### ABOUT THIS EXERCISE:
Once more, print the records exactly as given.

Collected data entries
######
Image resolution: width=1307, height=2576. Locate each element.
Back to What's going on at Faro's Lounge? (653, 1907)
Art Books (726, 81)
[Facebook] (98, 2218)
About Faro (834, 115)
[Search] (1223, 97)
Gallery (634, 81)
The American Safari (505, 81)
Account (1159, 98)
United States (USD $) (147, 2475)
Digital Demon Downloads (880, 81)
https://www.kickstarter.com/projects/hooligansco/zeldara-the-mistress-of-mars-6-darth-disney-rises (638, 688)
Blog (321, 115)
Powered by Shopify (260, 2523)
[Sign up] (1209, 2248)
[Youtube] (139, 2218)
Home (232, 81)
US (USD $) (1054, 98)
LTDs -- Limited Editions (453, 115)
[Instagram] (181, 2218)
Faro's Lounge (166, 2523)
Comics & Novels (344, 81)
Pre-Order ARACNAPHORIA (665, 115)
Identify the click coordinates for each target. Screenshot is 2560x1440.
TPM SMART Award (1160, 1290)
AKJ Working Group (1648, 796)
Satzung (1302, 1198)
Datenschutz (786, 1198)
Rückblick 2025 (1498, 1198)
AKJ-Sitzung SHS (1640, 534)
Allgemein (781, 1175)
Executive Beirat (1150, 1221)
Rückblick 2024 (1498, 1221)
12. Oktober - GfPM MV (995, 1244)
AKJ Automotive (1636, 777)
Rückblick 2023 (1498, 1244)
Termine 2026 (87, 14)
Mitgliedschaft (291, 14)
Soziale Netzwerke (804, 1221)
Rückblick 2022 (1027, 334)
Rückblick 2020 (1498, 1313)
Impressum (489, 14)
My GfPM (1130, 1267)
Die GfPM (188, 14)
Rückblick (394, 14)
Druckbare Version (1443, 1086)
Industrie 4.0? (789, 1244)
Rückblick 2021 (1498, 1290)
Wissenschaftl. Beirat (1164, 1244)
######
### RESULT OF THIS TASK:
Image resolution: width=1307, height=2576. Locate each element.
Back to What's going on at Faro's Lounge? (653, 1907)
Art Books (726, 81)
[Facebook] (98, 2218)
About Faro (834, 115)
[Search] (1223, 97)
Gallery (634, 81)
The American Safari (505, 81)
Account (1159, 98)
United States (USD $) (147, 2475)
Digital Demon Downloads (880, 81)
https://www.kickstarter.com/projects/hooligansco/zeldara-the-mistress-of-mars-6-darth-disney-rises (638, 688)
Blog (321, 115)
Powered by Shopify (260, 2523)
[Sign up] (1209, 2248)
[Youtube] (139, 2218)
Home (232, 81)
US (USD $) (1054, 98)
LTDs -- Limited Editions (453, 115)
[Instagram] (181, 2218)
Faro's Lounge (166, 2523)
Comics & Novels (344, 81)
Pre-Order ARACNAPHORIA (665, 115)
Identify the click coordinates for each target. Screenshot is 2560x1440.
TPM SMART Award (1160, 1290)
AKJ Working Group (1648, 796)
Satzung (1302, 1198)
Datenschutz (786, 1198)
Rückblick 2025 (1498, 1198)
AKJ-Sitzung SHS (1640, 534)
Allgemein (781, 1175)
Executive Beirat (1150, 1221)
Rückblick 2024 (1498, 1221)
12. Oktober - GfPM MV (995, 1244)
AKJ Automotive (1636, 777)
Rückblick 2023 (1498, 1244)
Termine 2026 (87, 14)
Mitgliedschaft (291, 14)
Soziale Netzwerke (804, 1221)
Rückblick 2022 (1027, 334)
Rückblick 2020 (1498, 1313)
Impressum (489, 14)
My GfPM (1130, 1267)
Die GfPM (188, 14)
Rückblick (394, 14)
Druckbare Version (1443, 1086)
Industrie 4.0? (789, 1244)
Rückblick 2021 (1498, 1290)
Wissenschaftl. Beirat (1164, 1244)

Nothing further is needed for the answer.